According to QBI’s Associate Professor Naomi Wray, who led the international study, this suggests that we all carry genetic risk variants for schizophrenia, but that the disease only emerges when the burden of variants, in combination with environmental factors, reaches a certain tipping point.
“They imply that each affected person may carry a unique combination of genetic risk variants, which in turn is consistent with a spectrum of symptoms and treatment responses,” says Associate Professor Wray.
Published in the latest issue of Nature Genetics, the study uses very distant genetic relationships between individuals that are estimated from nearly a million DNA markers, and shows the extent to which people with schizophrenia have more similar genomic profiles to each other than to people unaffected by this disorder.
This is the largest study of its kind to date with more than 20,000 participants.
Associate Professor Wray says the results hold out hope that as even larger study samples are collected, more specific genes will emerge, which will provide clearer insights into the underlying biology of schizophrenia.
It’s a paradigm which has already proved to be successful for other complex genetic traits and disorders, such as Crohn’s Disease.
Associate Professor Wray says that better understanding the genetic architecture of schizophrenia will ultimately aid the earlier diagnosis and management of the disorder.
“Because the risk of any one gene is so low, order to make further progress we need to gather even larger cohorts that are carefully collected with detailed symptom and treatment information,” she says.
Associate Professor Wray is one of 96 co-signatories of a letter published this year in Molecular Psychiatry, the premier journal for research in psychiatry, calling for investment in larger cohorts for genetic studies of psychiatric disorders.
“Larger cohorts will allow us to identify biological pathways contributing to risk of schizophrenia and to identify patterns in genomic profiles in different groups of affected people, which is the key to personalizing treatments,” she says.
Schizophrenia is a common, chronic and often devastating brain disorder characterized by persistent delusions and hallucinations.
It affects about 1 person in 100 at some point in their lives and usually strikes in late adolescence or early adulthood.
Despite the availability of effective treatments, the course of the illness is usually chronic, and response to treatments is often limited, leading to prolonged disability and personal suffering.

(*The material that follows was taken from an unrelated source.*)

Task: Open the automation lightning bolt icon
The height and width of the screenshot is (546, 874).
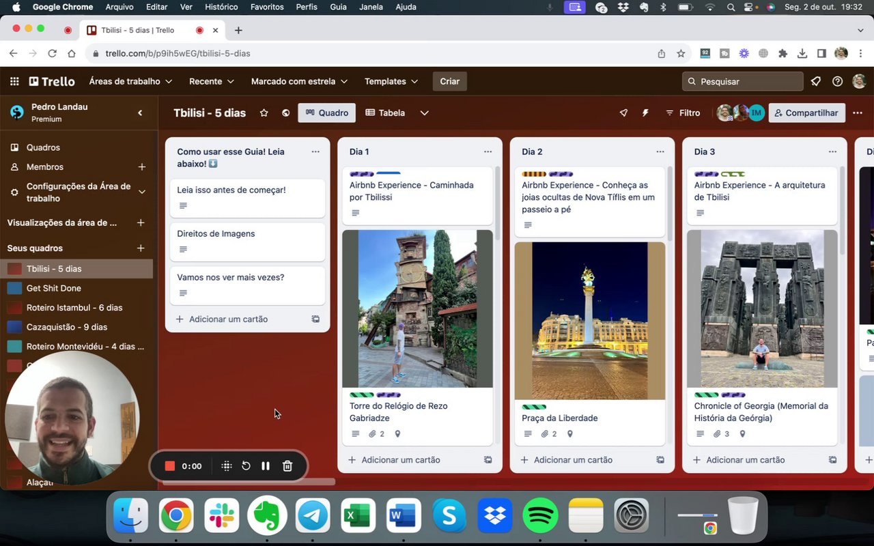Action: [645, 113]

Family history, which signifies genetic inheritance, is a strong risk factor for schizophrenia.
FOR FURTHER INFORMATION CONTACT
Naomi Wray
Associate Professor, QBI
Email: naomi.wray@uq.edu.au
NOTES TO THE EDITOR:
Statistical Psychiatric Genetics Laboratory
The primary research goal of Associate Professor Naomi Wray’s laboratory is to understand the genetic contribution to complex genetic disorders. Her research focuses on development and application of novel methods for analysis of genetic data with applications primarily in psychiatric disorders.
Queensland Brain Institute
The Queensland Brain Institute (QBI) was established as a research institute of the University of Queensland in 2003. The Institute is now operating out of a new $63 million state-of-the-art facility and houses 33 principal investigators with strong international reputations. QBI is one of the largest neuroscience institutes in the world dedicated to understanding the mechanisms underlying brain function.
What is GWAS?
GWAS is the abbreviation for genome-wide association studies. Since 2005, GWAS have successfully identified thousands of genes responsible for common human diseases, They were conceived to examine if genetic variants that are common in the population contribute to the risk of disease. It is widely recognized that these studies have brought about an unprecedented flood of biological discoveries across a broad range of common human diseases. However, GWAS have identified only a small number of all the genes involved in common diseases, including schizophrenia.

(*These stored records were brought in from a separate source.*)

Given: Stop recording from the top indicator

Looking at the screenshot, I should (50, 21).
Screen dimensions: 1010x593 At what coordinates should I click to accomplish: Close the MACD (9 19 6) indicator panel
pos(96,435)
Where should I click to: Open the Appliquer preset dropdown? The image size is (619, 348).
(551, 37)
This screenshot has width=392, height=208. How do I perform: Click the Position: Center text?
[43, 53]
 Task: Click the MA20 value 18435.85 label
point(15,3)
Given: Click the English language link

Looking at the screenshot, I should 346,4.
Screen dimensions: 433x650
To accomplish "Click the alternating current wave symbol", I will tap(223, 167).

The process involved in GWAS involves rapidly screening hundreds of thousands of DNA markers (single nucleotide polymorphisms, or SNPs) of known location on the human genome across thousands of DNA samples of people with a particular disease and thousands of healthy people (controls).
What is a SNP?
SNPs are single nucleotide polymorphisms that are relatively evenly spaced across the human genome (approximately one every 80 bases) and are strategically selected to comprise a dense panel of markers of genetic variation for use in GWAS. If certain SNPs are associated with disease – that is, if they are significantly more frequent in disease cases than controls, they highlight a region of the genome where disease-causing variants may be located.